Data plays a very prominent role in our everyday lives, whether we are aware of it or not. Many people by now have accepted that data is at the heart of most things we do in the digital world. However, few give a second thought as to where that data comes from, or what the consequences would be if the data that we rely on was incorrect.
When the data we have to work with has not been gathered objectively, the conclusions we draw will similarly not be as objective as we might want them to be. In this way, it is possible to introduce our own human biases into the world of data analytics.
Data Collection Methods
There are numerous techniques businesses today can use to get the data they need. One of the most popular methods is data scraping. Data scraping is difficult to set up, so it is impractical for someone without any prior knowledge or experience to do it. However, once set up, it is virtually entirely automatic. Because of this, many businesses are scraping huge amounts of data every day without a human ever reviewing it.
Data can either be scraped from a single source, or it can be taken from a multitude of different sources. Businesses who scrape the data from one specific source will likely want to develop a tool designed to facilitate data scraping from that service. On the other hand, those who are looking to access data from a wider range of sources will want a more versatile scraping tool.
Another method of gathering data that is also popular because it is mostly automated is through online tracking. If your business has a website or a mobile app, this provides you with an easy way of gathering data about individual customers.
Most people don’t think twice about the data that the apps on their phones share with the developers, so they probably aren’t even aware that you can collect data from them let alone that you actually are. When people are aware that data has been gathered, their behavior often changes accordingly. Online tracking is a passive method of data collection that enables you to unobtrusively gather all the data you need from your users.
Some online services try to keep their data off-limits for any unauthorized access. Others are much more open about things: the businesses who are more eager and willing to share their data will often produce APIs that other businesses can use in order to interface with their systems. APIs are what enable so many companies to gather so much data from social media platforms. Without APIs to facilitate things, web scraping would be significantly harder.
Mask of Objectivity
We like to think of data as being something cold and objective, much like computers. However, things are nowhere near this simple. For one thing, any data that we use has to first be gathered and the methods that we used to gather data can have an impact on its accuracy. We are all familiar with the concept of a leading question, where the phrasing invites a particular answer. Although this is a clear and obvious example of bias, most cases are nowhere near as clear-cut.
When it comes to data collection, many of the biases that have the greatest effect on us are entirely subconscious and we are completely unaware of them. Other biases in our data reflect assumptions that are prevalent throughout society. For example, if there are seven billion people on earth, half of them are women. And yet, far fewer than half of all senior positions such as heads of state, heads of governments, and heads of corporations are held by women.
The gender disparities we see across industries seem to be massively exaggerated in the tech sector. As a result, we have a tech industry that is largely focused on men at the expense of women. Nowhere is this more evident than in big data, where the focus on men has limited the ability of big data techniques to help us address issues specifically affecting women.
Bias in Big Data
The way we define what is normal dictates our baseline for any laboratory experiments we conduct. It doesn’t matter whether you’re conducting medical research or data analytic research, if your benchmark for what constitutes normal is off, then all the conclusions you will similarly be inaccurate.
Many within and outside the data analytics industry are under the impression that it all comes down to their statistical analyses. In other words, as long as the majority of data is right, the conclusions will similarly be right.

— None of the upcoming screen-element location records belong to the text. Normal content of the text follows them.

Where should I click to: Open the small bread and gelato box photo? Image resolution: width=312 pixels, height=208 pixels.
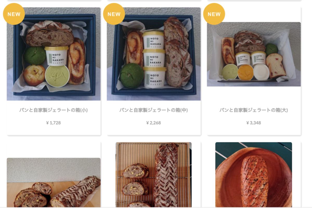(x=54, y=54)
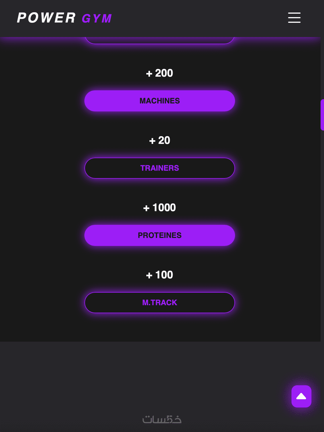324x432 pixels.
Task: Click the purple scrollbar thumb
Action: point(322,115)
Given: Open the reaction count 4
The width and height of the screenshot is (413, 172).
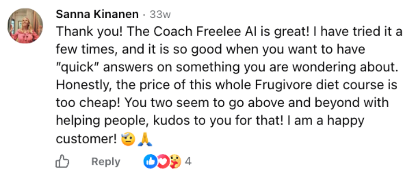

However, we know this to be untrue. In fact, the way we gather data has a huge impact on its reliability. If biases have come into play during the collection of data, then the analytics of that data will always be similarly tainted.
Data analytics is reliant upon our ability to source data responsibly. It’s no good assuming that the maths will be able to account for everything – it can’t account for what we don’t know is there. Data analysts need to consider the source of their data in much more detail than they currently do.